◆ WORK ORDER ◆
If an entry holds a picture, drop the picture but restate the entry word for word.

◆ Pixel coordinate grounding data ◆

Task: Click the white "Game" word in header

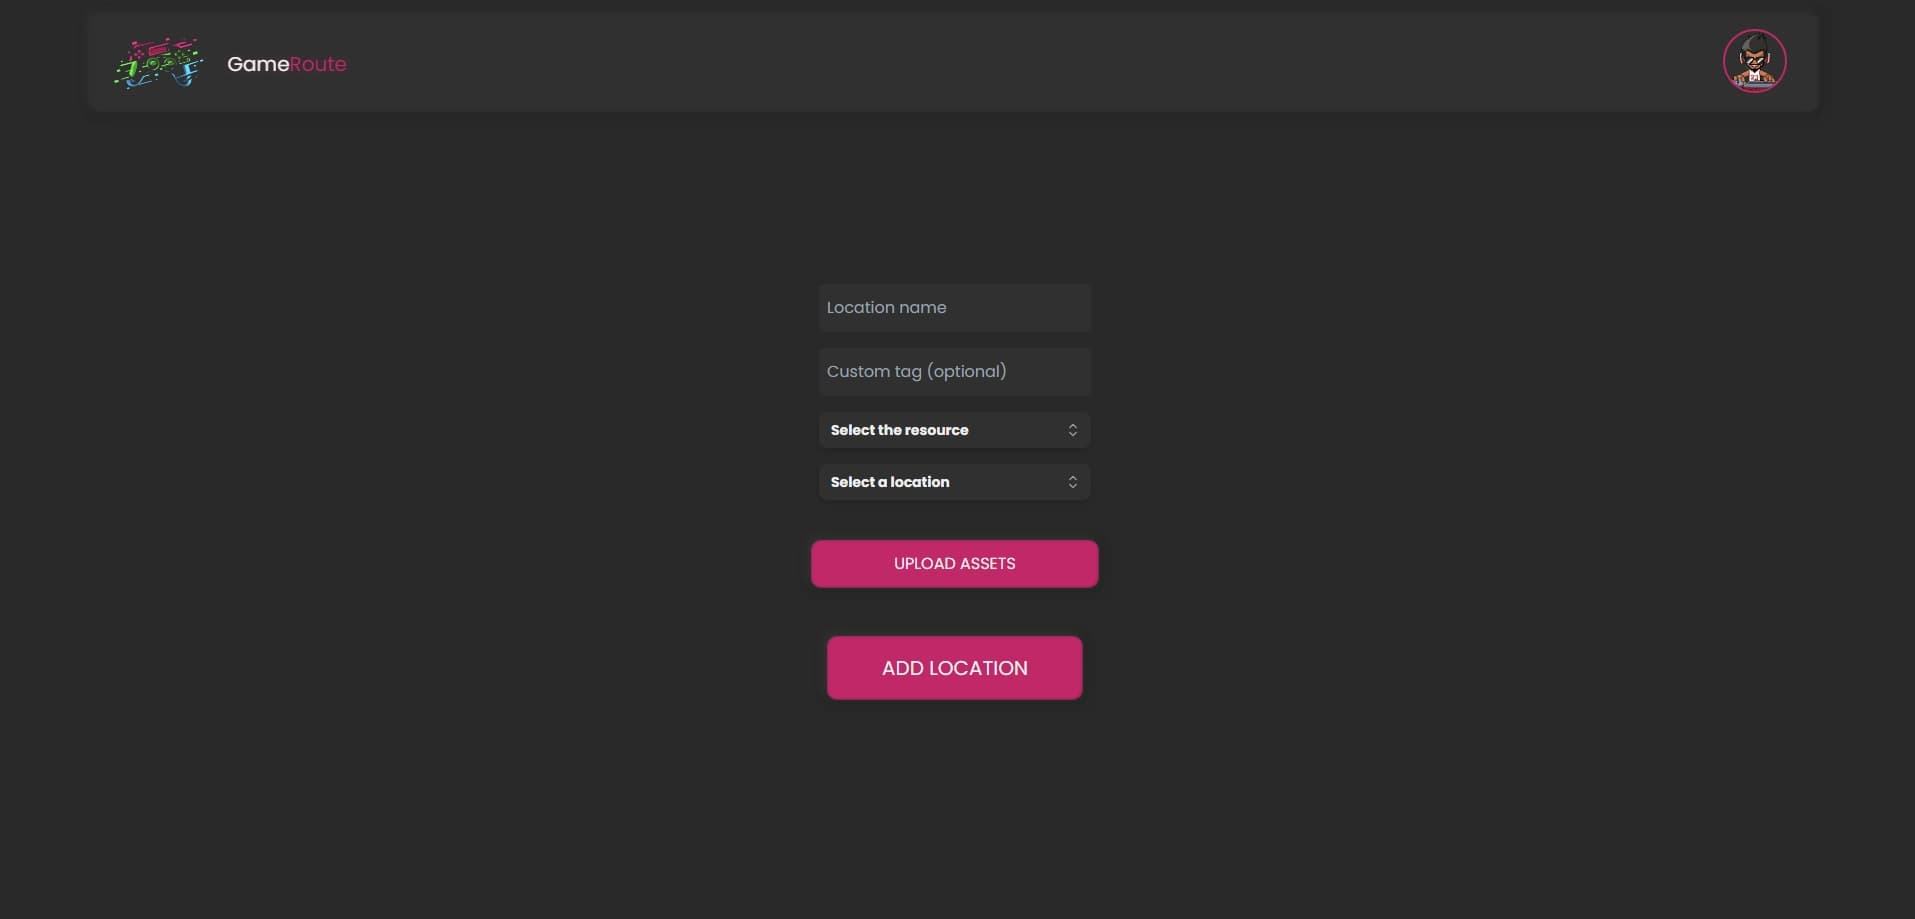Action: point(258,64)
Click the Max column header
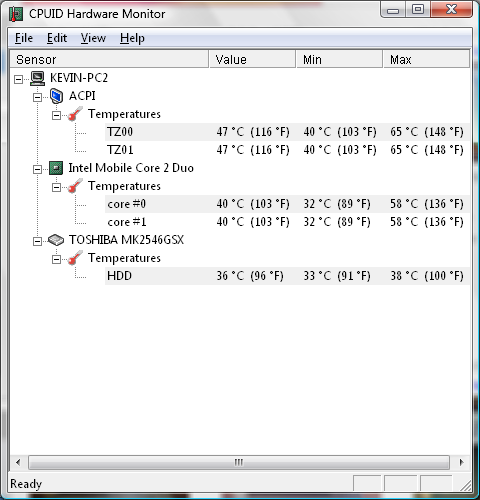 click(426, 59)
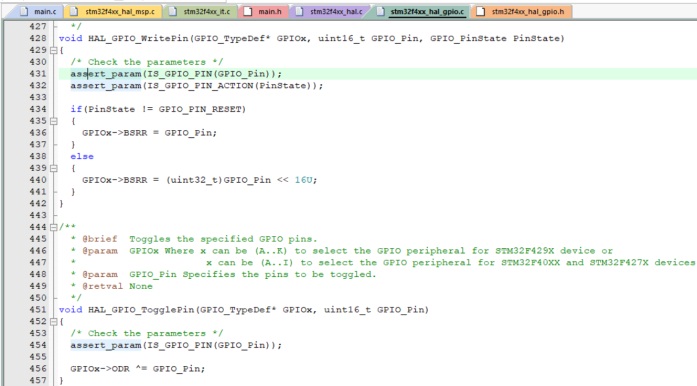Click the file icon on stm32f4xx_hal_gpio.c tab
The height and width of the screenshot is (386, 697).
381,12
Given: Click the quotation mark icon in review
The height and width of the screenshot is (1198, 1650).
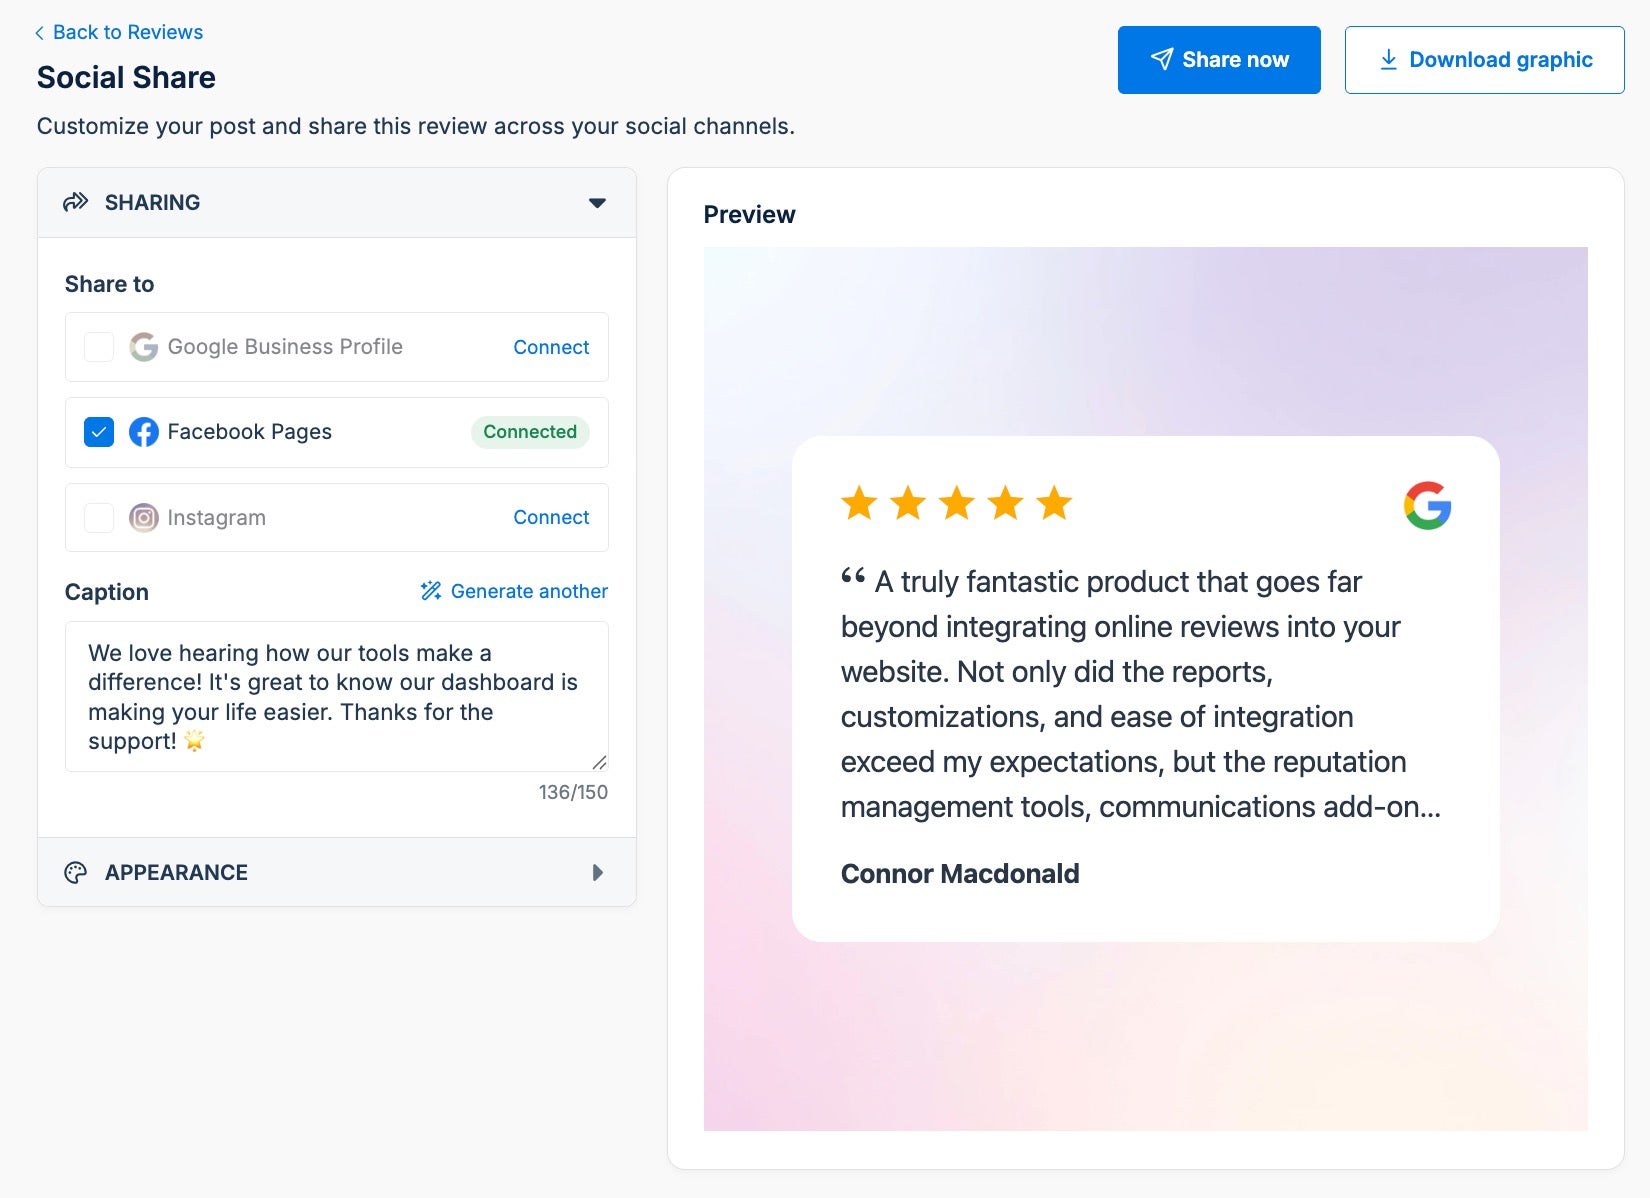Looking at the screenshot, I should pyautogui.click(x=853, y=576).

◆ COMPLETED TASK ◆
Task: Click the white "Game" word in header

Action: point(258,64)
Click the Max column header
 click(426, 59)
Click the file icon on stm32f4xx_hal_gpio.c tab
The height and width of the screenshot is (386, 697).
381,12
Given: Click the quotation mark icon in review
The height and width of the screenshot is (1198, 1650).
Looking at the screenshot, I should pyautogui.click(x=853, y=576).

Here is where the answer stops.